Neil Jacobstein

Neil Jacobstein chairs the Artificial Intelligence and Robotics Track at Singularity University on the NASA Research Park campus in Mountain View California. He served as the former President of Singularity University. Jacobstein is a Distinguished Visiting Scholar in the Stanford University Media X Program, where his research focuses on augmented decision systems. He Chaired AAAI’s 17th Innovative Applications of Artificial Intelligence Conference, and continues to review technical papers for IAAI’s. In 2016, he became a founding member of the editorial board of AAAS Science Robotics. Jacobstein has served as a technical consultant on AI research and development projects for DARPA, NSF, NASA, NIH, EPA, DOE, the U.S. Army and Air Force, GM, Ford, Boeing, Applied Materials, NIST, and other agencies. He was CEO of Knowledge Corporation, a pioneering AI company, where he worked on AI applications systems for industry and government. He worked as a graduate research intern in Alan Kay’s Learning Research Group at Xerox’s Palo Alto Research Center (PARC), and was a consultant in PARC’s Software Concepts Group. He is a Henry Crown Fellow at the Aspen Institute. He has moderated Aspen Institute Socrates Programs on the technical and ethical implications of advanced technologies, and he coaches Socrates moderators.

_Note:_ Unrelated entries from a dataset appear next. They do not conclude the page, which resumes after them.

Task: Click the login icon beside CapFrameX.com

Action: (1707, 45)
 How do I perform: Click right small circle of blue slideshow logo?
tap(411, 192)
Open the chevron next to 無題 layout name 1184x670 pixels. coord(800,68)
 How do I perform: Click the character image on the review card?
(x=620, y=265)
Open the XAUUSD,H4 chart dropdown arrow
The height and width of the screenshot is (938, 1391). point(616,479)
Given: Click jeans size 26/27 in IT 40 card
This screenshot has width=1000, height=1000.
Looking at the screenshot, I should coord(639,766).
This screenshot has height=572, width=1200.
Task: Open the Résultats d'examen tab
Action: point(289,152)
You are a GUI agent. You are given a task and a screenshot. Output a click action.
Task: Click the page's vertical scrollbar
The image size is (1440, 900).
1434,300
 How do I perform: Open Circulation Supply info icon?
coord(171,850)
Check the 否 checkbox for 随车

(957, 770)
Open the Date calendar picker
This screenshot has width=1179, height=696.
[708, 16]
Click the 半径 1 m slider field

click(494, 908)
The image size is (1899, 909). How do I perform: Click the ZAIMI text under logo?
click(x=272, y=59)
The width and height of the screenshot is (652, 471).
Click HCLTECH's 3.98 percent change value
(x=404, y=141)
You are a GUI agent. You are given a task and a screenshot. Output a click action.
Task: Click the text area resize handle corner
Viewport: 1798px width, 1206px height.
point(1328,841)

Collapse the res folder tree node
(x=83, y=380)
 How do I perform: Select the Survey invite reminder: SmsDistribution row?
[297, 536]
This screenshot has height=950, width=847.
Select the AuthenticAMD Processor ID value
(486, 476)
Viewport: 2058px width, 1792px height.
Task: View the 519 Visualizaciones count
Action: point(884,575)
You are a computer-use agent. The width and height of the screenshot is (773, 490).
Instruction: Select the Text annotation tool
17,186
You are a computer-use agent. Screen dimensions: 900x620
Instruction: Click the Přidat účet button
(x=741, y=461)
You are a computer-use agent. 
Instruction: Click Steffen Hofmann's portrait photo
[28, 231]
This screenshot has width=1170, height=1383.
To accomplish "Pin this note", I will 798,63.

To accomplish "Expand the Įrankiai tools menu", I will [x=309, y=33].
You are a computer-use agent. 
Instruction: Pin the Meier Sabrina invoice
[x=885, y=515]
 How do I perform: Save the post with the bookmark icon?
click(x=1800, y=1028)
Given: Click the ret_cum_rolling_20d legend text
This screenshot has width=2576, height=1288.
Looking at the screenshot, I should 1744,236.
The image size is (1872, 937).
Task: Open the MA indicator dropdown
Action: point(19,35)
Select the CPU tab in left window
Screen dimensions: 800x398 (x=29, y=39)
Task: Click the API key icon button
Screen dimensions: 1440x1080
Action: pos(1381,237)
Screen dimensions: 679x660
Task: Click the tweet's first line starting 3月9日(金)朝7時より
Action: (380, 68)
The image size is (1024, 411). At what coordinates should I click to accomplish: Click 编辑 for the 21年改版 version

Jacobstein is deeply interdisciplinary and has a keen sense of how the arts and sciences can integrate. Since 1992, he has served as Chairman of the Institute for Molecular Manufacturing, a 501c3 nanotechnology R&D organization. Jacobstein contributed to the 2005 National Academy of Sciences workshop on the feasibility of molecular manufacturing, and the 2007 Foresight Roadmap for Productive Nanosystems. He is the primary author of the Foresight Guidelines for the responsible development of nanotechnology. Jacobstein is in demand as an engaging speaker who can make complex topics clear to diverse audiences. He has given invited talks worldwide on the technical, business, and ethical implications of exponential technologies, such as AI, robotics, and atomically precise manufacturing. He is a member of AAAS, AAAI, IEEE, and ACM. Jacobstein has served in a variety of executive and technical advisory roles for industry, nonprofit, and government organizations.

He received his BS in Environmental Sciences, Summa cum Laude from the University of Wisconsin, and an MS in Community Health Sciences and Human Ecology from the University of Texas, in conjunction with NASA’s Environmental Physiology Simulation Program.